A change in a diagram of the model is also reflected in the other diagrams impacted by that change (Figure 1 below ). This enables consistency across the different views of the design. For example, changing the name of a class on one diagram results in the name changing in all other diagrams so all views stay updated with the latest information.
|Figure 1: UML Diagrams depict high level architecture, detailed subsystem structure, and collaboration of system.|
The model can be transformed or “generated” into code for the design that would run on an embedded target. The structure and even behavior of the complete design can be automatically created from the model, if using higher end tools such as IBM Rational Rhapsody.
Effectively the code is nothing more than another view of the same model. The benefit of this is the ability to work in a visual fashion in the model and then automatically delivering consistent production code from the model. Since these transformations are based around a common point — the model — information in each view is maintained improving robustness of the design.
A common problem in many projects is maintaining consistency between code and documentation. Most developers seldom enjoy writing documentation. Fortunately, the model can also be transformed into documentation for the design. Since the model is a common source for the code and documentation, it can help to avoid errors resulting from inconsistencies in the documentation and design.
Executable specification to get it right
Execution is required to be able to validate that functionality is behaving properly. Some model driven development tools on the market provide another level of collaboration by generating a full executable of the design.

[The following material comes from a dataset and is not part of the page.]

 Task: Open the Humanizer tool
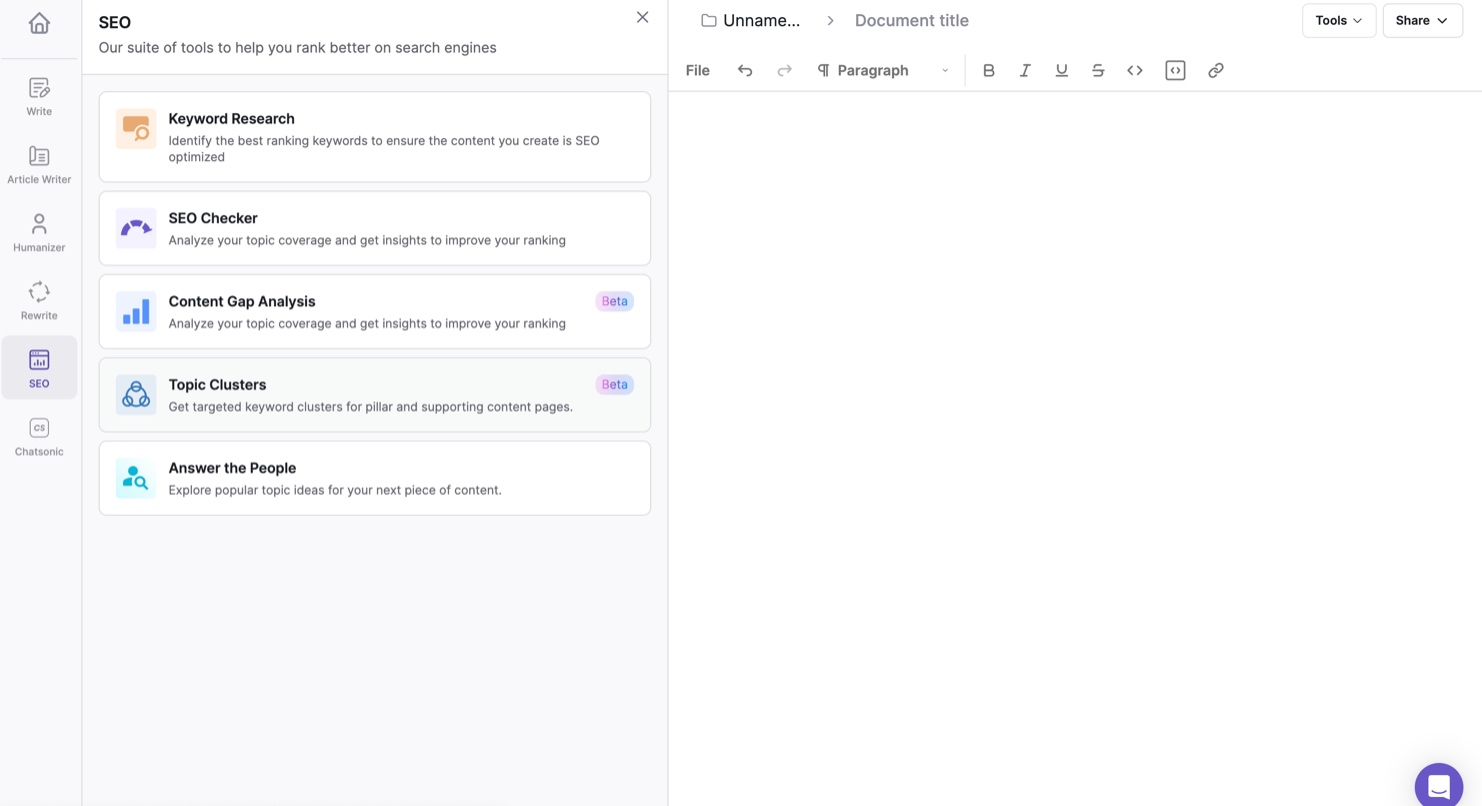(x=38, y=231)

During execution model level debugging can be performed showing the current state of state diagrams or creating sequence diagrams showing the interaction between objects (Figure 2 below ). This enables early validation and allows feedback from customers or stakeholders by allowing them to witness the behavior in a more understandable form than code alone. The model can then be elaborated further with more details while continuing to execute to validate behavior.

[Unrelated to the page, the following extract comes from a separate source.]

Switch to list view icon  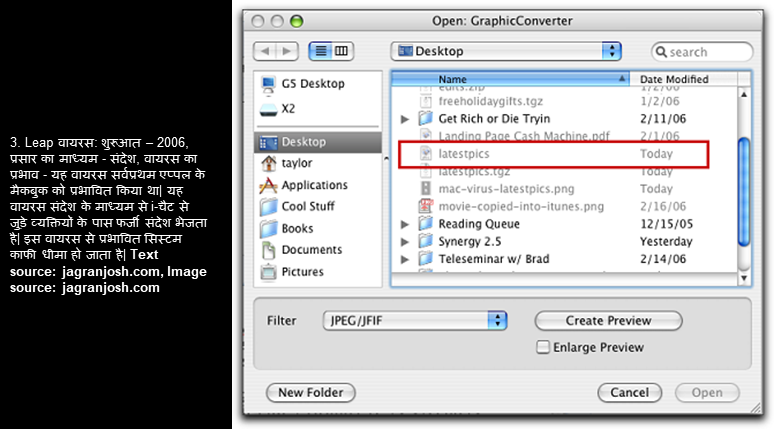(320, 51)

Additionally, the execution could be done on a host platform even before target hardware is ready and later be retargeted to an embedded board. Much of the functionality in a design is not platform specific and it can already be validated on the host. When hardware becomes available the time can be focused on timing, performance and platform specific issues.

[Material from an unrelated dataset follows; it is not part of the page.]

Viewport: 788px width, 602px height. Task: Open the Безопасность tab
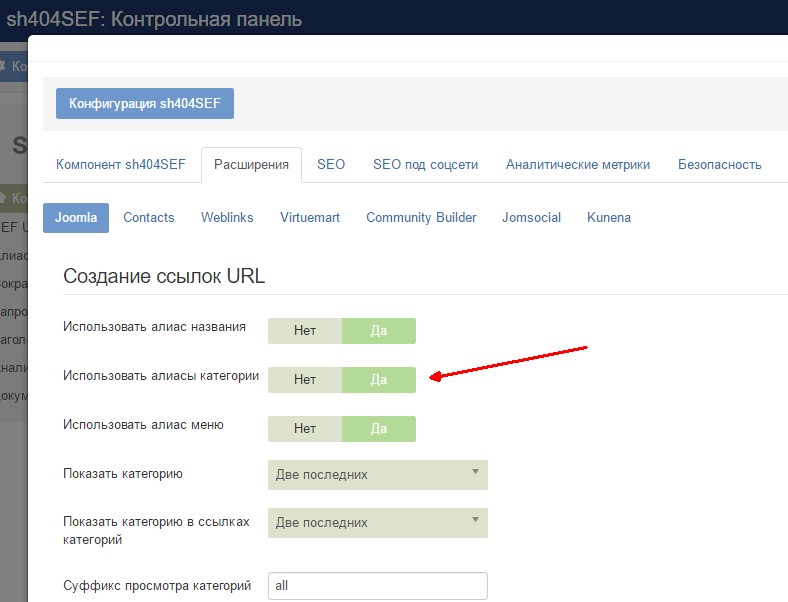pyautogui.click(x=719, y=165)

|Figure 2: Model execution with Rational Rhapsody enables early design validation when bugs are less costly to fix|
Delivering with Collaboration
Delivering the complex products driving the high tech world requires collaborative development between many different disciplines across the development lifecycle. Design information needs to be communicated accurately to avoid costly rework or schedule slips.
Development teams use a modeling approach with UML or SysML to convey views of key design information in a form easier for other stakeholders to understand while also maintaining consistency of the information across the various views to produce a more robust design.
A model driven development approach is not just delivering throw away pictures. The diagrams are interconnected and consistent enabling early validation through execution and generation into production software for the embedded device which helps teams meet their ultimate goal: deliver products that meet customer and market requirements.
Paul Urban is Senior Marketing Manager for Systems and Medical Devices for IBM working with major customers worldwide to successfully develop software and systems using state-of-the-art Model Driven Development tools and methodologies. Paul worked for I-Logix/Telelogic for 14 years prior to IBM acquisition, where he focused on consulting, supporting and training customers to using model driven development for developing embedded systems in the medical, aerospace and defence, and automotive industries, including development and delivery of systems with safety critical aspects.